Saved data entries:

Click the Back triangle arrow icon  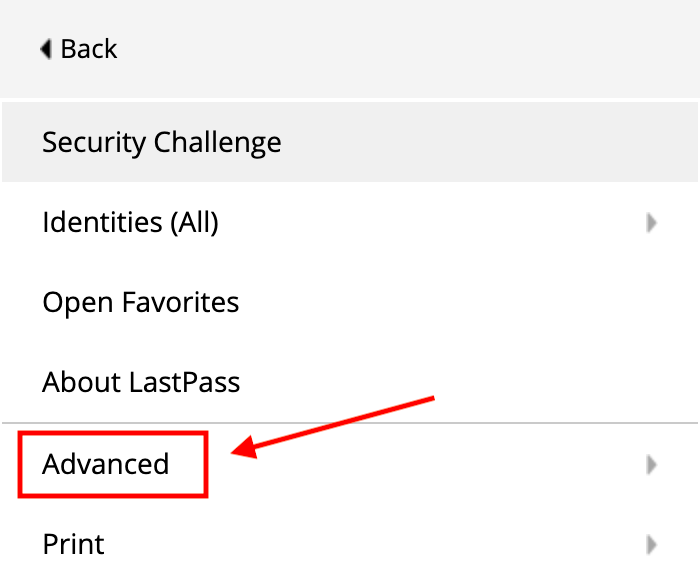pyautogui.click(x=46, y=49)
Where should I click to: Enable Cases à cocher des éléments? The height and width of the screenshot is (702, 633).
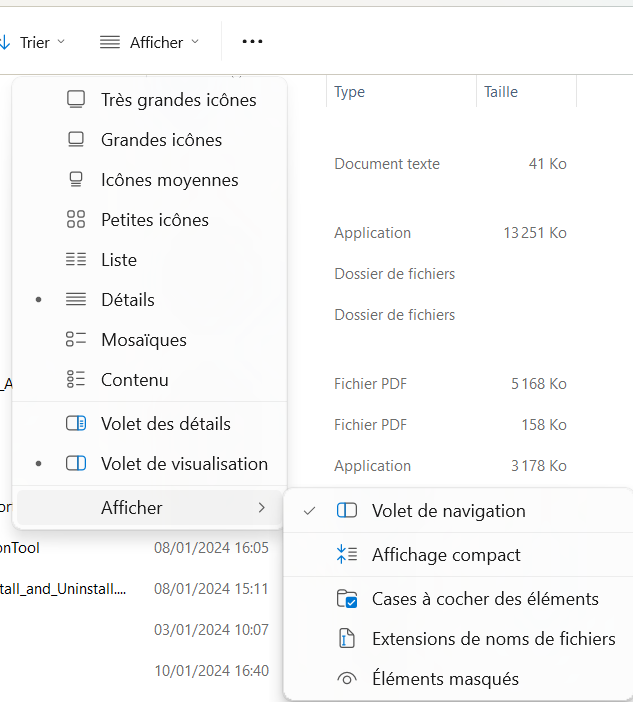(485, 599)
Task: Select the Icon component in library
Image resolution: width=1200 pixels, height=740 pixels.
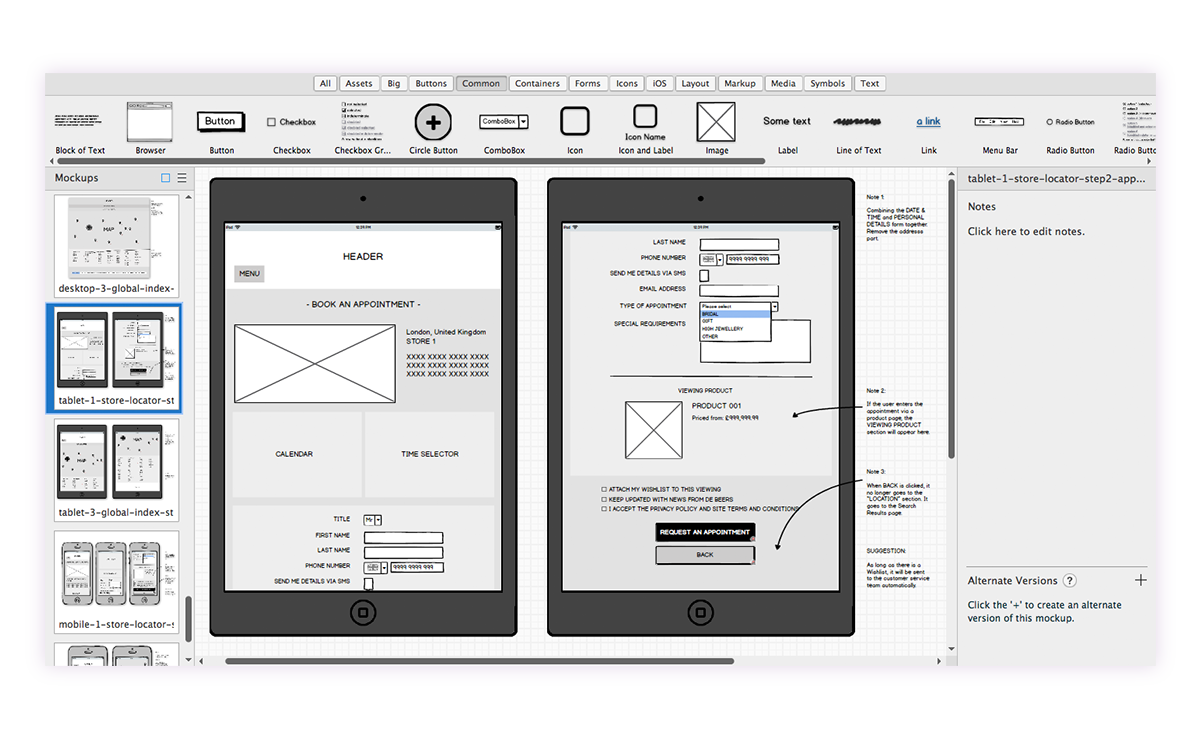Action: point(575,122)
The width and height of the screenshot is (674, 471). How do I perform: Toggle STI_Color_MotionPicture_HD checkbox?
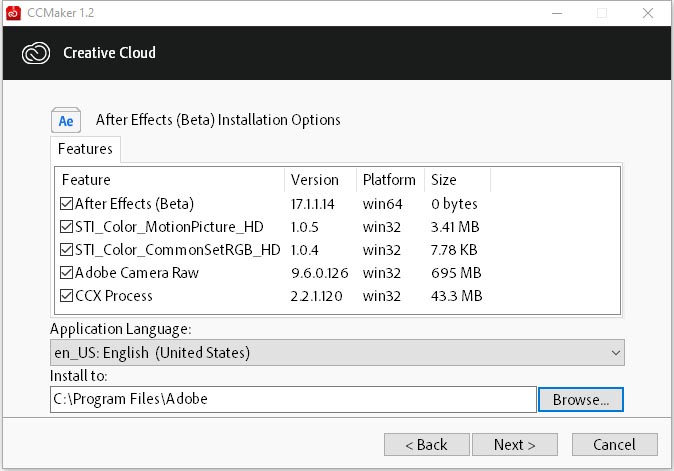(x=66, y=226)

◆ Directions for this task: Write out exactly the lines beginning with the line that holds "Task: Select the Icon component in library" and ending with the final line of the data, both ends included, without the pictures.

◆ Result of this task:
Task: Select the Icon component in library
Image resolution: width=1200 pixels, height=740 pixels.
Action: point(575,122)
The width and height of the screenshot is (674, 471). How do I perform: Toggle STI_Color_MotionPicture_HD checkbox?
(x=66, y=226)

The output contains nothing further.